### What to produce:
Return each line of the listing that has the word "vertical" in it.

### Data to examine:
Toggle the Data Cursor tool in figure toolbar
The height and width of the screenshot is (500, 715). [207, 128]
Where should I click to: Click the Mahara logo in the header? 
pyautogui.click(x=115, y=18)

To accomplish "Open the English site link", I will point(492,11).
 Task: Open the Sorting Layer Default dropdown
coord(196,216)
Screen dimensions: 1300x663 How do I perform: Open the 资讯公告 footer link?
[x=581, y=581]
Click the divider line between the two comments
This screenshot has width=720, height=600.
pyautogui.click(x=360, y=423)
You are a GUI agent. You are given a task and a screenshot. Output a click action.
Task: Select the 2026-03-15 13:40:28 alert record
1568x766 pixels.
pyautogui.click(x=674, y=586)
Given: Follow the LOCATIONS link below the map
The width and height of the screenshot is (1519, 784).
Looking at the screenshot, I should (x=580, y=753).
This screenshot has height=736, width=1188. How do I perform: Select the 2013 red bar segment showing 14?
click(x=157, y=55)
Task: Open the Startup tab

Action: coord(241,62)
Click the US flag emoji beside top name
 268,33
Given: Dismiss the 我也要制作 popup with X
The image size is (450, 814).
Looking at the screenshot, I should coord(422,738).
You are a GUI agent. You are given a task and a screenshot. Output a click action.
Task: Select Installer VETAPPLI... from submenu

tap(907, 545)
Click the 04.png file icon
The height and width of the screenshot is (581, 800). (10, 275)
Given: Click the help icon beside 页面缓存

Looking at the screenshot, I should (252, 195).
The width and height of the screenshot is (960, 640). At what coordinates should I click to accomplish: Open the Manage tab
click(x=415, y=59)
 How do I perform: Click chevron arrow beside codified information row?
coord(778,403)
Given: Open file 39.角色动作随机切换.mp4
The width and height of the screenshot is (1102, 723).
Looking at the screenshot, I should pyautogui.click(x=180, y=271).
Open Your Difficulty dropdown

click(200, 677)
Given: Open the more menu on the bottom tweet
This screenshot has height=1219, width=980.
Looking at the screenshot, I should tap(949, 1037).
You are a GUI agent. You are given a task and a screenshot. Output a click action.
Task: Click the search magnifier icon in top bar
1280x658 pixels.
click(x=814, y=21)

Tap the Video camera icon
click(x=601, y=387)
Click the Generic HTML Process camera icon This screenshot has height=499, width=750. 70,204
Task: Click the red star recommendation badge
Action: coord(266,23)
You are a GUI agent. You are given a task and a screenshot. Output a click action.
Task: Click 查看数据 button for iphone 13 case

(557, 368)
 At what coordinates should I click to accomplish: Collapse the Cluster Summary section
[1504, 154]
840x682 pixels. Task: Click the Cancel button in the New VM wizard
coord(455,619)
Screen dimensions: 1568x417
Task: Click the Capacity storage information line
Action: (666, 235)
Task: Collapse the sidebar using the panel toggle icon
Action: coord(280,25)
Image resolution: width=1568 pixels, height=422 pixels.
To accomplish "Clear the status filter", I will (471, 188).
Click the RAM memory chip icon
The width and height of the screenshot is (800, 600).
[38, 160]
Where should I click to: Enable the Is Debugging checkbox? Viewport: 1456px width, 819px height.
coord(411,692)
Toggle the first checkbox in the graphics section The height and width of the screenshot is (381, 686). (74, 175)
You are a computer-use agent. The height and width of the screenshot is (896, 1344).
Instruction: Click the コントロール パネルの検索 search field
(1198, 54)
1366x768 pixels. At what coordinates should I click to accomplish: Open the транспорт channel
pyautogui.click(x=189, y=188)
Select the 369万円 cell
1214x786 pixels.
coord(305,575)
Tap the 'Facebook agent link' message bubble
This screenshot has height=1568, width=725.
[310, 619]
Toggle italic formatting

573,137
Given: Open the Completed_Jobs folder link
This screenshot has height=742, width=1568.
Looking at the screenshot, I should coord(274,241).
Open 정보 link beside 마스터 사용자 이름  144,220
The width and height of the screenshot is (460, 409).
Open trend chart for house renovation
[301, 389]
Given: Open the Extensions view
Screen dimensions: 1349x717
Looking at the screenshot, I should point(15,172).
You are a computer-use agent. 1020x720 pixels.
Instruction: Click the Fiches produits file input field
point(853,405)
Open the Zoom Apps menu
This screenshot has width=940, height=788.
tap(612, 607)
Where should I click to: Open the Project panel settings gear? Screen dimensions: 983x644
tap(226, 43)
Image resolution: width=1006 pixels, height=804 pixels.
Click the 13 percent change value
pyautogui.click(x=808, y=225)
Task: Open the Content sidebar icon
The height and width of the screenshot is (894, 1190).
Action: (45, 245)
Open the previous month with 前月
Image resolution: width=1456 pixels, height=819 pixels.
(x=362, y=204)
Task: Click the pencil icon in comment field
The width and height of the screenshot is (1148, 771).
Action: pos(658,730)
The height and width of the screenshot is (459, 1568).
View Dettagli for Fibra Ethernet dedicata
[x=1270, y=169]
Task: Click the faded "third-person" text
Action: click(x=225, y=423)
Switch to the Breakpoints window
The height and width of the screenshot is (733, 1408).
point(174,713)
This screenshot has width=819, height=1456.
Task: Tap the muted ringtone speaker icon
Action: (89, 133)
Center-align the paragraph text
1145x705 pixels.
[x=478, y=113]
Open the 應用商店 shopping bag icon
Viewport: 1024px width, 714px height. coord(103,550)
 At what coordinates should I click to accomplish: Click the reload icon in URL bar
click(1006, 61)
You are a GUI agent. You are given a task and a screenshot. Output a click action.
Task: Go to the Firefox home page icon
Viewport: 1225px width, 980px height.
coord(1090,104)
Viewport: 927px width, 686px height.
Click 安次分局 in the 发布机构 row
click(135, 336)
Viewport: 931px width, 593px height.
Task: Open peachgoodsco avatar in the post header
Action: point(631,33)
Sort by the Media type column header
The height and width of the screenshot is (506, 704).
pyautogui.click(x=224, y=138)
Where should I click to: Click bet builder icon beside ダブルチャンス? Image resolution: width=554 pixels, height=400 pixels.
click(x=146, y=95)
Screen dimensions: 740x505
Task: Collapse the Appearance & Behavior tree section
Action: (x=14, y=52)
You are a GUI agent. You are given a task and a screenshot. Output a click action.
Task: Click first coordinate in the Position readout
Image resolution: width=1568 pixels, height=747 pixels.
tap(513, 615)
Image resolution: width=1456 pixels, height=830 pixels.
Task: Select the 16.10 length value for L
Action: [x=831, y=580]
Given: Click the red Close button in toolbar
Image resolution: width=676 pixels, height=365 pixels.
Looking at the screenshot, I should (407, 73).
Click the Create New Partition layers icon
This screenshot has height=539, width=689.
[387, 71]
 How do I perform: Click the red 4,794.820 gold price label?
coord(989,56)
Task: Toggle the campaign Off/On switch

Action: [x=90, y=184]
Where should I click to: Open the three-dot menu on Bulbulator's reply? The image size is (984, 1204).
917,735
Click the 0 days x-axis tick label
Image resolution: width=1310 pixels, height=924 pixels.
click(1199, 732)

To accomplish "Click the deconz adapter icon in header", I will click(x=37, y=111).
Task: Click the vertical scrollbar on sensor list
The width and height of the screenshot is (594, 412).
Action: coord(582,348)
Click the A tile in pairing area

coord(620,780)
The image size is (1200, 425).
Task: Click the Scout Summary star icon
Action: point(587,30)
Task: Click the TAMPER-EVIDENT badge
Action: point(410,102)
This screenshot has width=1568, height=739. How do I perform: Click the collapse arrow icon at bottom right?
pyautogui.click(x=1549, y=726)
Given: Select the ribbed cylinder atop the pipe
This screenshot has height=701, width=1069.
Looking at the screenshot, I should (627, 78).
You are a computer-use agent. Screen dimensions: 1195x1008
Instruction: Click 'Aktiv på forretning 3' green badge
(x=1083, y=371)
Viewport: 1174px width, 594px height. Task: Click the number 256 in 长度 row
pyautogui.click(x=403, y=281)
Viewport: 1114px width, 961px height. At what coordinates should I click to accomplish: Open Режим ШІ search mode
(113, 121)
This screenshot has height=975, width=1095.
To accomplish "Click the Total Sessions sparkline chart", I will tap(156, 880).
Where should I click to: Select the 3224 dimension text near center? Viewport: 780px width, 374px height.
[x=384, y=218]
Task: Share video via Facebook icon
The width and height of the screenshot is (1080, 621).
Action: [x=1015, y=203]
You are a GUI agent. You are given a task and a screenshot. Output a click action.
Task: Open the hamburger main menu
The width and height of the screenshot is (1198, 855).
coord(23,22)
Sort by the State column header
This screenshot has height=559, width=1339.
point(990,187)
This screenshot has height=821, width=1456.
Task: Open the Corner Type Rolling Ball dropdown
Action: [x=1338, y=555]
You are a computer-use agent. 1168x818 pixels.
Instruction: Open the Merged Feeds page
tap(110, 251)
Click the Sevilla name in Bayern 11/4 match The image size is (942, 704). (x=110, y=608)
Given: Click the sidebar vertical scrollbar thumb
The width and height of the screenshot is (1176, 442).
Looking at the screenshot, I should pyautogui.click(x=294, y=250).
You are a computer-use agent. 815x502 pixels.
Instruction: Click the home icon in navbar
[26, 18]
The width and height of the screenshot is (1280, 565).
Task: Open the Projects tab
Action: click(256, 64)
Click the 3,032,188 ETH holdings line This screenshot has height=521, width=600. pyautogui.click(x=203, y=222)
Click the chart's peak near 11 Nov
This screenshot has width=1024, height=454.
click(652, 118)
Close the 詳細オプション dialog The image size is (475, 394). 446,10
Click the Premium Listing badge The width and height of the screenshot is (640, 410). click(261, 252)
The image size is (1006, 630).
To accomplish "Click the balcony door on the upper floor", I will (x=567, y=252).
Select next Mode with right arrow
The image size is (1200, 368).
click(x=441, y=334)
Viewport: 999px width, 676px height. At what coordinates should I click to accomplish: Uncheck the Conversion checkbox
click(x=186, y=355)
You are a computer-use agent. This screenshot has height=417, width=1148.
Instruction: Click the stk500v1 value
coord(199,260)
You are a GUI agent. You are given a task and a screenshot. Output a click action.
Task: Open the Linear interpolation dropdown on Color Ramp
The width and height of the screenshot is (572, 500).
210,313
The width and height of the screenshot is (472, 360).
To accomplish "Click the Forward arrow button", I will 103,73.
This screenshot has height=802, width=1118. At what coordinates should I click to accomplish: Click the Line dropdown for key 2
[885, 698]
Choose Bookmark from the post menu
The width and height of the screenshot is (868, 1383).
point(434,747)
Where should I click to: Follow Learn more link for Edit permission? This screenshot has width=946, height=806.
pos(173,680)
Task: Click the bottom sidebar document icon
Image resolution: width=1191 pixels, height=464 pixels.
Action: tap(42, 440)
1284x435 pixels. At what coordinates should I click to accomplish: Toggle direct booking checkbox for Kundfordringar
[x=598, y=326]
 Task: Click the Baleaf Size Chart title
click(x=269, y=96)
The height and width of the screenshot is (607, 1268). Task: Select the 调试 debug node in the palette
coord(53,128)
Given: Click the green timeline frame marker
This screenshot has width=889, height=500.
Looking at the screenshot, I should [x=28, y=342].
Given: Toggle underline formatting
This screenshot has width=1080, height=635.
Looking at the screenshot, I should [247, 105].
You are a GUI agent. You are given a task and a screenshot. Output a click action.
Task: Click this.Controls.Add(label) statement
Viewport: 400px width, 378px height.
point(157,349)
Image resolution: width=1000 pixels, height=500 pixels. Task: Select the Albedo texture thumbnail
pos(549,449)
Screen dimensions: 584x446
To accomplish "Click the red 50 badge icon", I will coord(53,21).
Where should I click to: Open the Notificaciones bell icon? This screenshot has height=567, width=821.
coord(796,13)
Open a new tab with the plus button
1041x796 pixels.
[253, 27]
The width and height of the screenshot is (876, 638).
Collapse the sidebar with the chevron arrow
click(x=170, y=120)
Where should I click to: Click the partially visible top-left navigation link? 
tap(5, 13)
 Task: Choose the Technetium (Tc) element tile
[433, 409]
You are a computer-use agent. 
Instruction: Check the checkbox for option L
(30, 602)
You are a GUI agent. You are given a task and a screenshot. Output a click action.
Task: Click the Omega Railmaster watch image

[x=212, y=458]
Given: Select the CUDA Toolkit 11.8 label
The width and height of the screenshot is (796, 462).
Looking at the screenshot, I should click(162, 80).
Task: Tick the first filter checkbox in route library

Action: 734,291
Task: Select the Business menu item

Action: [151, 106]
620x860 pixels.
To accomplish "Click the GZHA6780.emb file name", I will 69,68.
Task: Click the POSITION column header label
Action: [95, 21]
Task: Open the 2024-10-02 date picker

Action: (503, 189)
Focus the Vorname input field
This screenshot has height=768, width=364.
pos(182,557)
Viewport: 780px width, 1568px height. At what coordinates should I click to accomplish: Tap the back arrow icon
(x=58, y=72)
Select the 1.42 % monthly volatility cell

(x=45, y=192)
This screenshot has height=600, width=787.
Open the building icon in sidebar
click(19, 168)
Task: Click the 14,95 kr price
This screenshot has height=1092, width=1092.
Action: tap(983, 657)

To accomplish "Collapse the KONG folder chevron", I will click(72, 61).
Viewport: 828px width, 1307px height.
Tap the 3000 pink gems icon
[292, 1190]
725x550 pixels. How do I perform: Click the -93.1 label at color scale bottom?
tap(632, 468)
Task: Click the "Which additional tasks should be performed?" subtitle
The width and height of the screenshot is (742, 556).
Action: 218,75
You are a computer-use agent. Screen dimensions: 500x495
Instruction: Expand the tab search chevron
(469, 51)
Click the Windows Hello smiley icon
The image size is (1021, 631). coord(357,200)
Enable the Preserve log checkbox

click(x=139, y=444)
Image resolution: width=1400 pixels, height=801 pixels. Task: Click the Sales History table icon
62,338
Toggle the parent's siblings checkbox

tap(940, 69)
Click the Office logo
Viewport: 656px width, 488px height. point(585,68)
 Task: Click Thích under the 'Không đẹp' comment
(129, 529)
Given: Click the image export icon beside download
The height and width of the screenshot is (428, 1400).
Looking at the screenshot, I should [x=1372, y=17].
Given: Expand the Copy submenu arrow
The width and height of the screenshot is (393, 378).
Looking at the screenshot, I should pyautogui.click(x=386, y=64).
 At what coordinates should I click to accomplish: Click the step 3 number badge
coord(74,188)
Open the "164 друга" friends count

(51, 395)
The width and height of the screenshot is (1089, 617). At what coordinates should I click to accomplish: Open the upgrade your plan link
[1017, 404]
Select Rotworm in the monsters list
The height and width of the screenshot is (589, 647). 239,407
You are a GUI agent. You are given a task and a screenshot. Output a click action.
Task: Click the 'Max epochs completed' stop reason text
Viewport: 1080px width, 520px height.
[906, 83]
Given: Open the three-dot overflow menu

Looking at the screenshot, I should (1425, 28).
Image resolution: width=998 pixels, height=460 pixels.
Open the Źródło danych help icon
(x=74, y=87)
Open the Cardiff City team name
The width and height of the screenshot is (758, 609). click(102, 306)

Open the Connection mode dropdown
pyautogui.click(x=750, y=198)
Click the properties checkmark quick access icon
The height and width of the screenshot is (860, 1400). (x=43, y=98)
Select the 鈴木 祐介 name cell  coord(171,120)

### Output for this task:
Task: Click the vertical scrollbar on sensor list
Given: Click the sidebar vertical scrollbar thumb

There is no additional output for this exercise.